Stołówkowy galimatias

Rodzice uczniów Szkoły Podstawowej w Lisznie skarżą się na sposób, w jaki placówka prowadzi rozliczenia opłat za obiady. Winna ma być pracownica, która nie zawsze pamięta o zapisaniu, których dzieci danego dnia nie będzie, w efekcie czego rodzice dostają wyższe rachunki. Dyrekcja przekonuje, że szkoła poradziła sobie z tym problemem i jest lepiej. Innego zdania są rodzice.

Jak mówią nasi rozmówcy, bałagan w rozliczeniach opłat trwa od miesięcy.

– Jeśli jakiegoś dnia dziecka nie ma w szkole, bo np. jest chore, należy ten fakt rano zgłosić pani intendentce, aby mogła sześć złotych, bo tyle kosztuje obiad, odliczyć na kolejny miesiąc. W praktyce wygląda to tak, że intendentka często zapomina zapisać, że dziecka nie ma w szkole, a potem dodajemy rozliczenie, które nie zgadza się ze stanem faktycznym. Trzeba wtedy iść do szkoły i wszystko wyjaśniać. I nie byłby to problem, gdyby takie sytuacje zdarzały się incydentalnie, bo przecież każdy może się czasem pomylić, ale niestety to powtarza notorycznie – mówi nam jedna z mam.

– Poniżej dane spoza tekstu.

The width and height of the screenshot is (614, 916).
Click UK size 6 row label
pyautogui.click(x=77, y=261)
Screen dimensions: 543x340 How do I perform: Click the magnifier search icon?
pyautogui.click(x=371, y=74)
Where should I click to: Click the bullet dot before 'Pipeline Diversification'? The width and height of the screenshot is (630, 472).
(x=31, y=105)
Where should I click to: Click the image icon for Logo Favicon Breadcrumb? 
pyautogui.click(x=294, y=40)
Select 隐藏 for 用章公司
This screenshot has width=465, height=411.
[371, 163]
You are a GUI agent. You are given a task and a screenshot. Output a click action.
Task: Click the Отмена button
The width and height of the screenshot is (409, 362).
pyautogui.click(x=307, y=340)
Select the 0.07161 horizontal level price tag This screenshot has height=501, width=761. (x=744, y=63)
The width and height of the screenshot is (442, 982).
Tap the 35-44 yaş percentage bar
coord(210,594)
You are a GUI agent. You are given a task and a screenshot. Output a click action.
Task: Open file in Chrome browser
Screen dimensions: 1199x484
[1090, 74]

Przewodnicząca rady rodziców Justyna Izak przyznaje, że rodzice niejednokrotnie sygnalizowali jej ten problem. Wpłynęła też do niej oficjalna skarga w tej sprawie.

– Rodzic, którą ją złożył, podał, że mimo telefonicznego i sms-owego zgłaszania nieobecności dziecka, nie było to przez panią intendentkę zapisywane, a rozliczenie nie zgadzało się ze stanem faktycznym. Skargę przedstawiłam pozostałym członkom rady na jednym z zebrań. Pani intendenta również brała w nim udział. Tłumaczyła, że jest tylko człowiekiem i ma prawo do pomyłki, ale te pomyłki trwają już od dłuższego czasu i niestety nie jest to nowy problem. W poprzednim roku szkolnym było podobnie. Rada rodziców stwierdziła rażące zaniedbania w tym zakresie, a dyrekcja zdaje się to bagatelizować – mówi J. Izak.

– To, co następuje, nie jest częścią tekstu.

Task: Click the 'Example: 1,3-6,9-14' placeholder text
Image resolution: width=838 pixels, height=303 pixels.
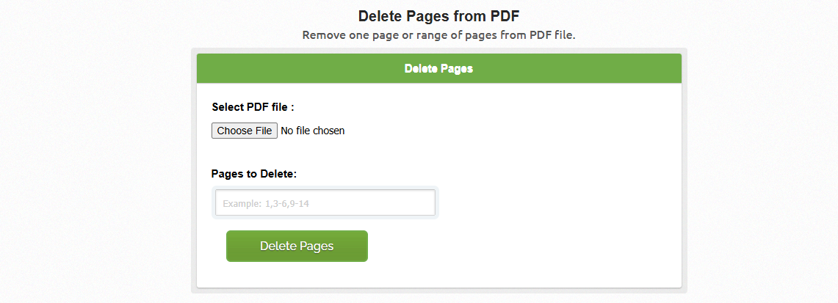Action: (266, 203)
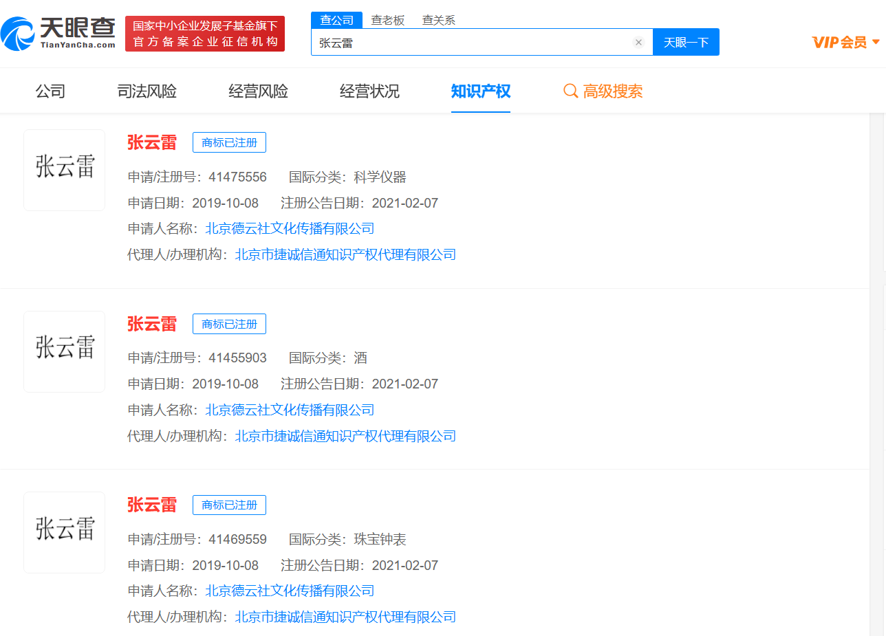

Przewodnicząca dodaje, że problem bałaganu w rozliczeniach sygnalizowała wójtowi gminy Rejowiec Fabryczny Zdzisławowi Krupie.

Wójt wyjaśnia, że rozmawiał z dyrektorem i zobowiązał go do uporządkowania spraw związanych ze stołówką i wprowadzenia takich rozwiązań, które zadowolą rodziców.

– Nadal jednak nagminnie dochodzi do pomyłek. Jednym nalicza się za dużo, innym za mało i nie egzekwuje się opłat od tych, którzy zalegają z płaceniem – mówią rodzice. – Pytaliśmy czy w sytuacji, kiedy rodzic nie płaci za obiad, dziecko nadal jest wpuszczane na stołówkę. Pani intendentka powiedziała, że tak, bo nie ma serca nie dać dziecku obiadu. Może więc z dobrego serca pokryje też zaległości w płatnościach, a te sięgają ponoć nawet kilku tysięcy złotych – dodają.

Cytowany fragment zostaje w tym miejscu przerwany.